These open arms will
wait for you
These open arms can pull us through
Between what's left and left to do
These open arms
These open arms
These open arms will wait for you
Sentiva
le dita di Saga che gli pettinavano i capelli.
Il suo
cosmo era di luce e purezza, un oceano di tranquillità in cui dimenticare il
dolore di quegli anni.
“Sono tornato da te, anche se solo lo
spazio di un sogno. Dovevo dirtelo”.
“Cosa?”.
“In tutto questo tempo hai dimostrato molto
coraggio. Non perdere la speranza adesso, Kendeas. Abbi fede nella Dea Athena”.
“Lei può…? Saga, ma dove siete tutti?
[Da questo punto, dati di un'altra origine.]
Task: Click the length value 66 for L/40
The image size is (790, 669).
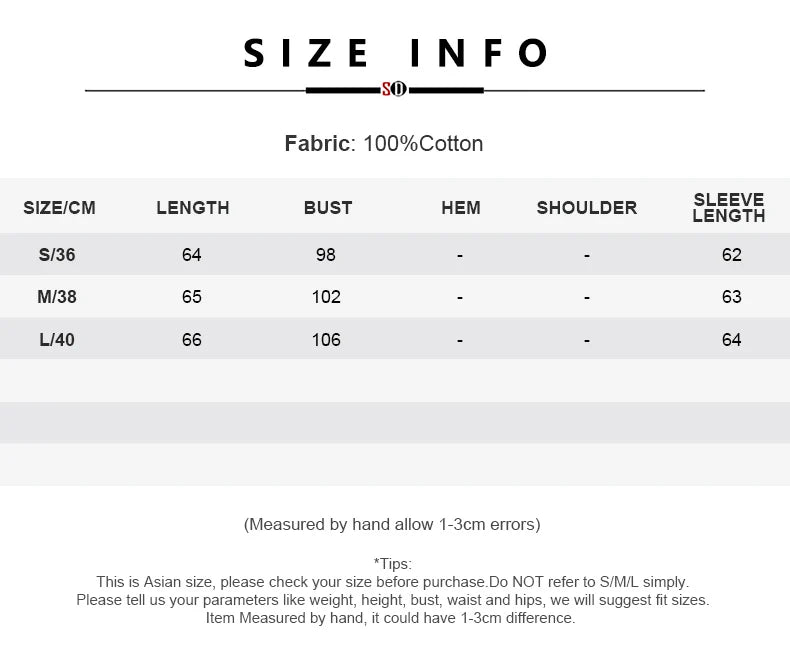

Dove
sei tu?”.
“Io sono qui con te, ghlikà”.
Poi
piombò nell’incoscienza completa.
Da
quella notte Kendeas lasciò sempre la finestra aperta ed ogni notte sentiva la
presenza di Saga accanto a sé.
Saga lo
accarezzava e gli sussurrava di avere fiducia.
Manca poco, molto poco.
Fiducia.
Athena.
E ghlaukòpis theà Athenà.
Pròmachos parténe.
(NdA La Dea dagli
occhi chiari. La vergine che combatte in prima linea)
Una
notte Kendeas si svegliò di soprassalto.
Il suo
cuore batteva forte senza che lui ne capisse il motivo, solo aveva la netta
impressione che stesse per succedere qualcosa, e che era qualcosa di
estremamente importante.
Saltò
giù dal letto e si vestì in fretta.
Mentre
percorreva il corridoio si imbatté nella nonna, in vestaglia e ciabatte.
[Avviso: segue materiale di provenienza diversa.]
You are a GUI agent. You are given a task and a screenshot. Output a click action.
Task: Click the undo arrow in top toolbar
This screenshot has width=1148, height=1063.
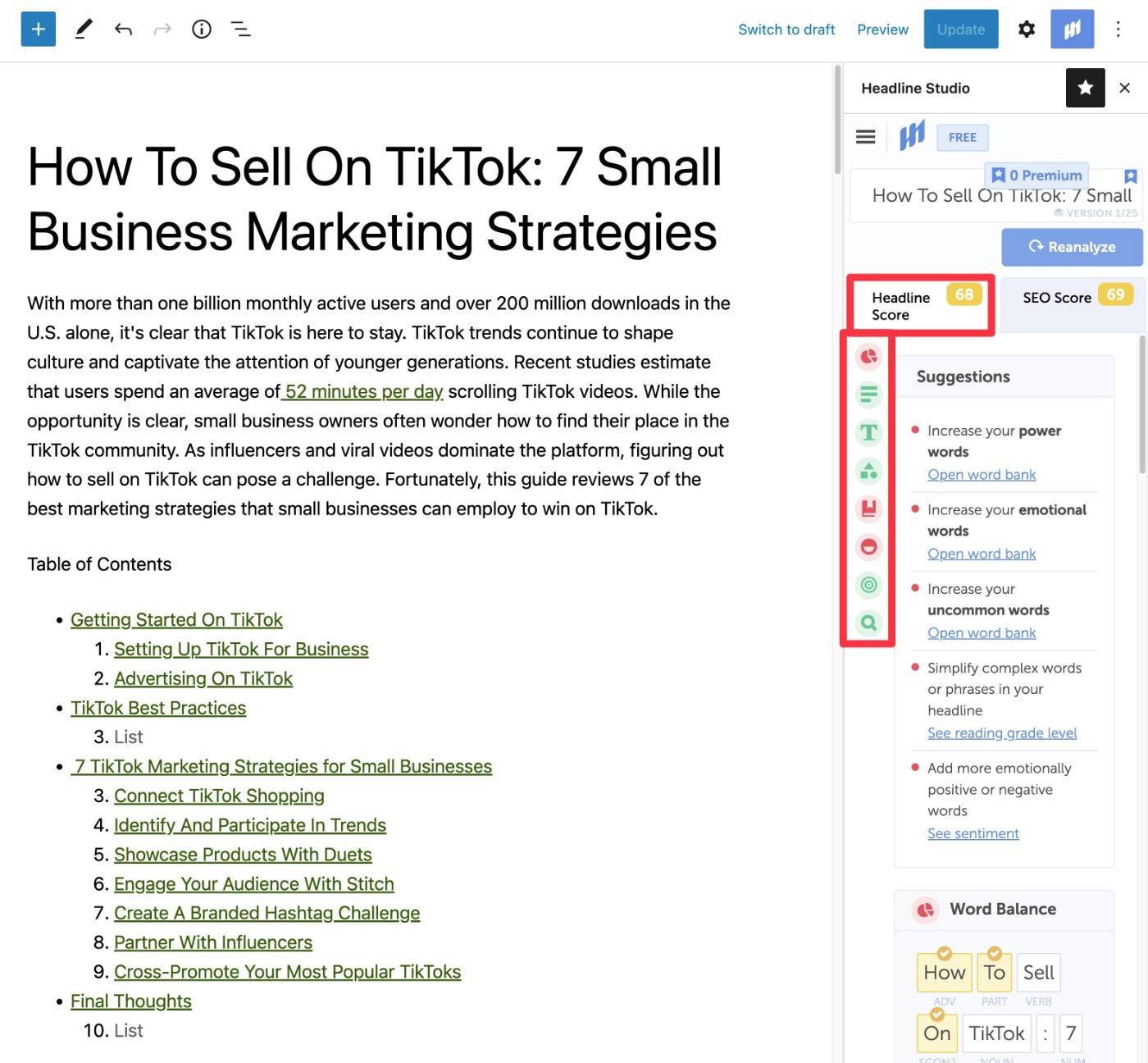(123, 30)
-Yayà! Lo senti anche tu?-
-Sì,
figliolo-
Uscirono
in cortile e poco dopo anche zio Kostas li raggiunse, e non erano gli unici:
anche nelle altre case c’erano luci accese e nei cortili si vedevano lampade
che ondeggiavano.
Tutti
gli abitanti di Rodrio stavano aspettando, e tutti
guardavano nella stessa direzione: il Santuario.
Nell’aria
c’era una strana elettricità e le stelle sembravano palpitare contro la volta
scura del cielo.
Pallade unigenita, augusta prole del grande
Zeus, Divina,
Dea beata, che susciti la
guerra, dall'animo forte, indicibile,
di gran nome, che abiti negli
antri, che governi le alture elevate
dei gioghi montani e i monti
ombrosi,
e rallegri il tuo cuore nelle
valli, godi delle armi,
con le follie sconvolgi le
anime dei mortali
Un
astro attraversò il cielo, una sfera luminosa come il sole impossibile da
guardare direttamente senza restarne abbagliati.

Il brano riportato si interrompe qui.